I knew it couldn't last

I have had a mad run of wonderful patients and families. I am not talking about your generally pleasant completely forgettable here. I am talking about people I could have been friends with, allowed into my house to play with my dog .
Ofcourse it had to end. But why so spectacularly? Why such an asshole sir? No, really why?
I bent over backwards. I gave you whatever you needed. I was your cheerleader. I didn't smack you really hard when you called your wife a bitch and told her to shut the f up.
So why me?
I understand that being sick is scary but there is no need to act like a jerk. Why do you tell me you have no pain and then tell your son you are in agony and that "bitch" wont give me any pain medicine?. Why is the lie worth it? Does it gain sympathy? Does it give you a warm comfy feeling watching your drunk son attempt to complain but his speech is so slurred no one can understand him?
And why would you get really drunk and then come visit Dad in the ICU?
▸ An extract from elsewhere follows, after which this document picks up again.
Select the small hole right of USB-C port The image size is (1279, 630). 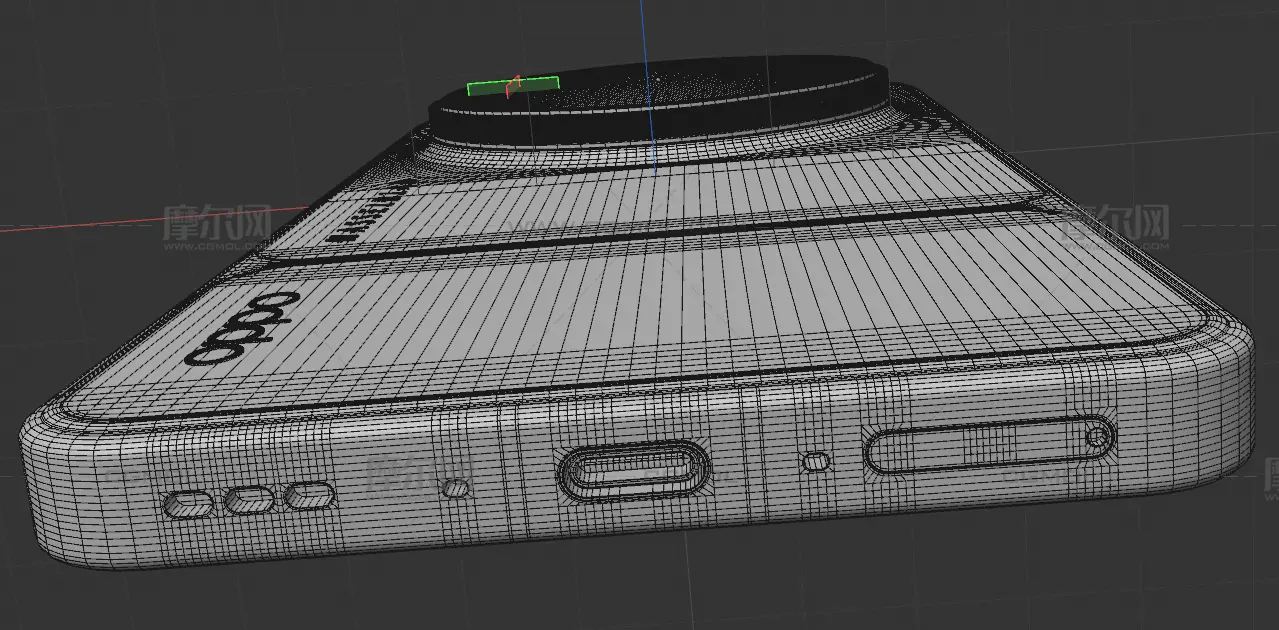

I really didn't like you at all.
You ruined my happy streak and I think that sucks.

I did love your neighbour. He was horrified by you and your family and that made me feel a little better. It's nice to know that most of our patients are pretty normal people resisting the urge to hurl obscenities.
Wow, I really have lowered my standards when all I need is the absence of the word mother fucker to affirm my belief in humanity.